● **What you are asked to do**: The word "will" appears in some lines of the entries. Say how many, and give nothing but the number.

● **Data records**:
+-------+

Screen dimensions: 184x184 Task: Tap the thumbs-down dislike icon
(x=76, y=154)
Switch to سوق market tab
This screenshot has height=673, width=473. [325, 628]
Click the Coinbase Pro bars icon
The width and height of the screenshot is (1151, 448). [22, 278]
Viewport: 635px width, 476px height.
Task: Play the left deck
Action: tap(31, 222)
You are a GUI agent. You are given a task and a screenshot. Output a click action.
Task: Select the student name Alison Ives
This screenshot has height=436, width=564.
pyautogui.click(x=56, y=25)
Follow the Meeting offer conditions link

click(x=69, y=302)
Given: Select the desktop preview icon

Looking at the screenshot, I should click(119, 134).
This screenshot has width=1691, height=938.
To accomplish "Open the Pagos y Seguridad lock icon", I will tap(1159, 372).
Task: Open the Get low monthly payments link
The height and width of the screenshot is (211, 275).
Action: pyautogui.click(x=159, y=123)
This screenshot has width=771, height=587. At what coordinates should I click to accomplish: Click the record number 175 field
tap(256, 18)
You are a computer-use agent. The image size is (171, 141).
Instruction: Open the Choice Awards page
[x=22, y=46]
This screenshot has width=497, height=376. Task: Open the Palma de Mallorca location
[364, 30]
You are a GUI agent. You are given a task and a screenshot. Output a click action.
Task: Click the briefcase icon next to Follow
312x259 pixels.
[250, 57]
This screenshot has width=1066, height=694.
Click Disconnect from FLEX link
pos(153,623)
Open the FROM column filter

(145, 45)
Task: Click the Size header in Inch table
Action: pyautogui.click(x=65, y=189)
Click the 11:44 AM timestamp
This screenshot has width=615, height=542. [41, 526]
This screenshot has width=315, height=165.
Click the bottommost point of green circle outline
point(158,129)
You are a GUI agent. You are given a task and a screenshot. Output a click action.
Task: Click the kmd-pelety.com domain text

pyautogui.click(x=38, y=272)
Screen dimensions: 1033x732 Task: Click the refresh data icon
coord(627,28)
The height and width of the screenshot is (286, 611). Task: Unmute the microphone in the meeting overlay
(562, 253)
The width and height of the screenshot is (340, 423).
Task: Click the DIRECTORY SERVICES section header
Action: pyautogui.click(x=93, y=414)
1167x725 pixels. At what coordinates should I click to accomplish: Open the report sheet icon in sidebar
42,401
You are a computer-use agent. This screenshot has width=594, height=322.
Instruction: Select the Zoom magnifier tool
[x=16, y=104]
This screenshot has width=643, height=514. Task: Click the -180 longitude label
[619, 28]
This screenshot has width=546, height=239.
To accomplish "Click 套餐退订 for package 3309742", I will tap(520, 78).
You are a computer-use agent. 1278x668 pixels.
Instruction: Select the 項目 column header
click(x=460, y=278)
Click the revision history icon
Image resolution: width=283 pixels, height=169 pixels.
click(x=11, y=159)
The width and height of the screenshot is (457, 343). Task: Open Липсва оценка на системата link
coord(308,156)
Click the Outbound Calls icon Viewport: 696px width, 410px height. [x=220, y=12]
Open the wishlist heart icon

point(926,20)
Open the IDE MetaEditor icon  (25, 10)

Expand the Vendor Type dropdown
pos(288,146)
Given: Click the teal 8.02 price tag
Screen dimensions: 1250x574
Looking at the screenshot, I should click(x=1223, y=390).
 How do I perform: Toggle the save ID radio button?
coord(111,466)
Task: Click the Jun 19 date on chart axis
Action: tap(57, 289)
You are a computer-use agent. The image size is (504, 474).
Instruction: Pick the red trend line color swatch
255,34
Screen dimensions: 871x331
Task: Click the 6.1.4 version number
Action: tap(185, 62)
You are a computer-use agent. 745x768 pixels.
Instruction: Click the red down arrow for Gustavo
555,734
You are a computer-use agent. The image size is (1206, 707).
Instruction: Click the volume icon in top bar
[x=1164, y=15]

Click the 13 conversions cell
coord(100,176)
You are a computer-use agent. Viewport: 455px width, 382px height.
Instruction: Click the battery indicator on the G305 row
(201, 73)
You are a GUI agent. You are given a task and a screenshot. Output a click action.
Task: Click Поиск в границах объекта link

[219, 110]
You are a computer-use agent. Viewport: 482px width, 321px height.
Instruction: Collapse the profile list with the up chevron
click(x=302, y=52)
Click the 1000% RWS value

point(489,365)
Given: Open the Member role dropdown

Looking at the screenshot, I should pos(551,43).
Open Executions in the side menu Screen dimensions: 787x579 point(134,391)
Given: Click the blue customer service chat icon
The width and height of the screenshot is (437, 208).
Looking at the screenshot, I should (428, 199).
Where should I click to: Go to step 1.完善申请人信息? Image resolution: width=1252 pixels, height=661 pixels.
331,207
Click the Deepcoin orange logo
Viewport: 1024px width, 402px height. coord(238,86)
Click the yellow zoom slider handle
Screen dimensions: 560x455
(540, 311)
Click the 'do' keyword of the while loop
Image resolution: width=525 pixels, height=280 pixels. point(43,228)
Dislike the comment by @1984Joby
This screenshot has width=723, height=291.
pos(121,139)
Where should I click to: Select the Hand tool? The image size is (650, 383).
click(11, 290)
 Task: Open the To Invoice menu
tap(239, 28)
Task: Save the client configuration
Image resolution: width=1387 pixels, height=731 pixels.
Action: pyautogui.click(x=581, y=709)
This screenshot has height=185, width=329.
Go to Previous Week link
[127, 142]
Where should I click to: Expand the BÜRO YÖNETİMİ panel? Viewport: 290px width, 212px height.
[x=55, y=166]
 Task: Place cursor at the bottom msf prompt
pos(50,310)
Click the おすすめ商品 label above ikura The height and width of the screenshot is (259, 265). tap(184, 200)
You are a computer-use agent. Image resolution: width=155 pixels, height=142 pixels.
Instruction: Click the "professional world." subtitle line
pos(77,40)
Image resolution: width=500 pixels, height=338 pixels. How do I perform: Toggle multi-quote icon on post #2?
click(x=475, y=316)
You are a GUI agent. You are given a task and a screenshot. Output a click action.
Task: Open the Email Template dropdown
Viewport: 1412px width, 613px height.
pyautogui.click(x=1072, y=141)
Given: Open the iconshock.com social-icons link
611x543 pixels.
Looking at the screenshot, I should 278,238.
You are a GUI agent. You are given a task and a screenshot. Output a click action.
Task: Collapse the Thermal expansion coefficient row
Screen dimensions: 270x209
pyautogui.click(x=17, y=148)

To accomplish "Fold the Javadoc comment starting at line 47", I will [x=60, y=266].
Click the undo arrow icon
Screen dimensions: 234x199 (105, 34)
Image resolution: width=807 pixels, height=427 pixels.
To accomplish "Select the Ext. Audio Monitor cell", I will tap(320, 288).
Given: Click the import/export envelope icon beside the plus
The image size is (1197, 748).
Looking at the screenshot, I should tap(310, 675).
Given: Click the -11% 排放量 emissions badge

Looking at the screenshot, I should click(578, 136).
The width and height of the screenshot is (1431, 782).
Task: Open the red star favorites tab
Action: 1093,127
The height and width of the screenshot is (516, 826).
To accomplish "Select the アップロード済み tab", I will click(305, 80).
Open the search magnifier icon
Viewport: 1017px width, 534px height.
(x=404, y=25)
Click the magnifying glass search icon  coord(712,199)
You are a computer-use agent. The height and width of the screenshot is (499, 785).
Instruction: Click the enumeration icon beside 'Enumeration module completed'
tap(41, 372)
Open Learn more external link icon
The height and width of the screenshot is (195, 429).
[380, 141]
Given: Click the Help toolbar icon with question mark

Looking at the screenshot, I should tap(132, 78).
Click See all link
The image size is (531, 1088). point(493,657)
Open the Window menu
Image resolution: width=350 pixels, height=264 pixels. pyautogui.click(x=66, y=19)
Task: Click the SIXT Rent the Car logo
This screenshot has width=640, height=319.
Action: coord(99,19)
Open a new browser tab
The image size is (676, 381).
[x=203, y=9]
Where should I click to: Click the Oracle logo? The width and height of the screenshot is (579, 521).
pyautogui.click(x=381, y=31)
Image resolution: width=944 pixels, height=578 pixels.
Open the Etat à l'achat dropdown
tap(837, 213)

+-------+

● **Exercise response**: 5